- GIVEN REQUEST
Render the data below as a JSON list of strings, one string per line, leaving out blank lines and the pictures.

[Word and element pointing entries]
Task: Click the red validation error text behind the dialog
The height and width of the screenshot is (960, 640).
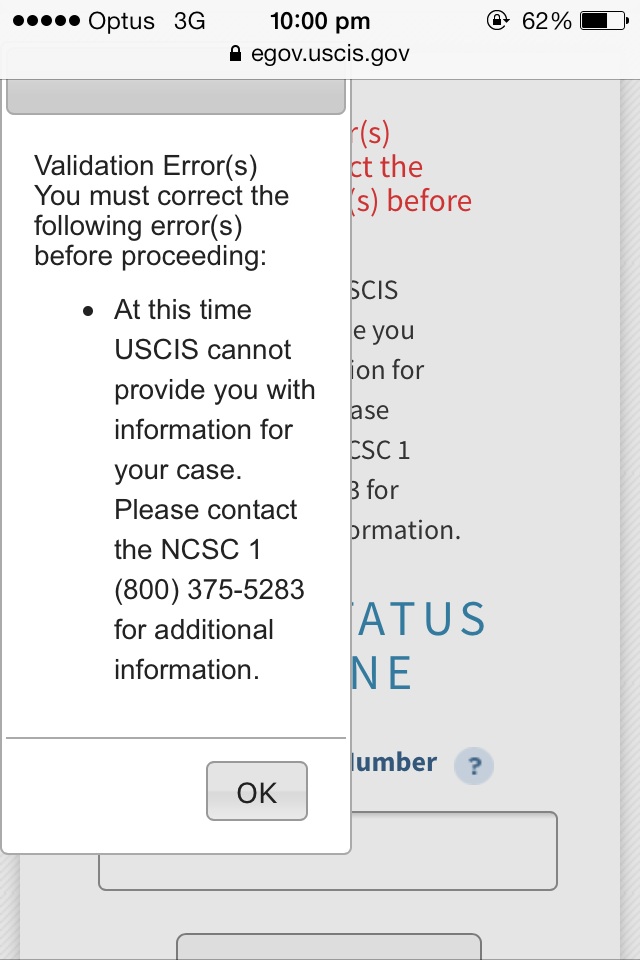Action: click(x=410, y=167)
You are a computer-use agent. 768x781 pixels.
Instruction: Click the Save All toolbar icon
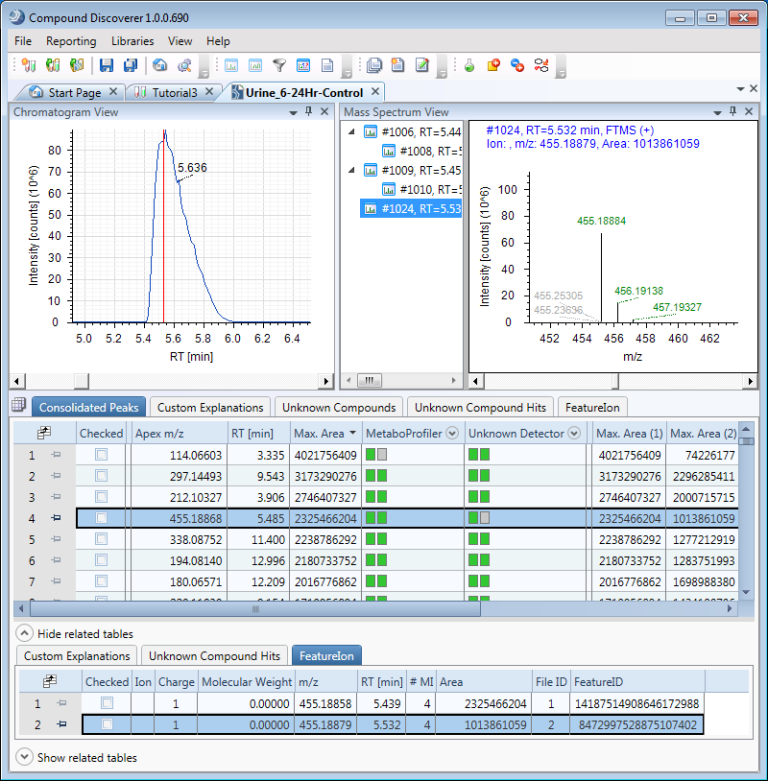pyautogui.click(x=129, y=66)
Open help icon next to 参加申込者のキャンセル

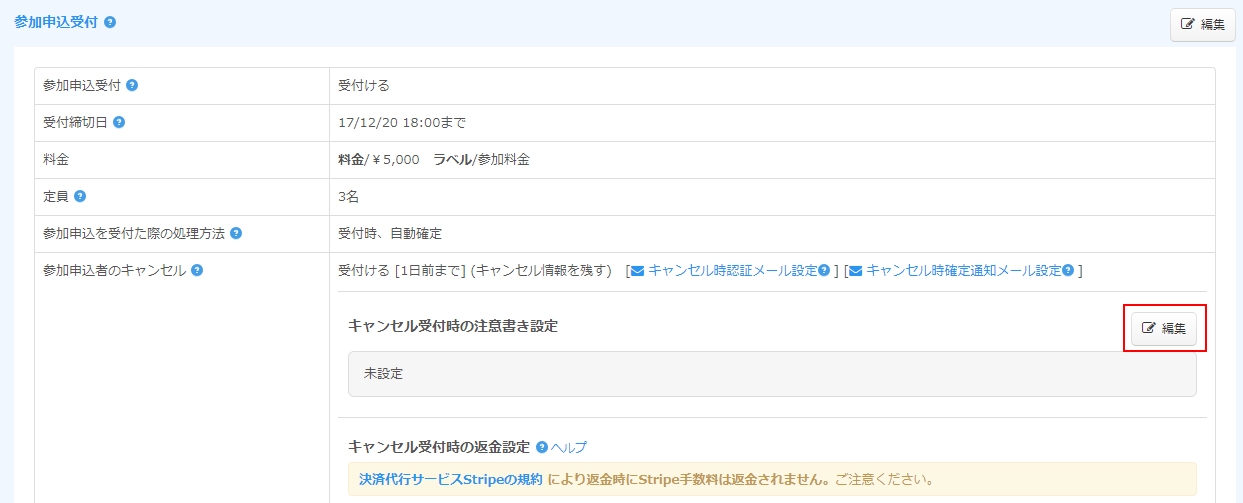(x=197, y=271)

- FINAL RESULT
[
  "Task: Click the red validation error text behind the dialog",
  "The height and width of the screenshot is (960, 640).",
  "Action: click(x=410, y=167)",
  "You are a computer-use agent. 768x781 pixels.",
  "Instruction: Click the Save All toolbar icon",
  "pyautogui.click(x=129, y=66)",
  "Open help icon next to 参加申込者のキャンセル",
  "(x=197, y=271)"
]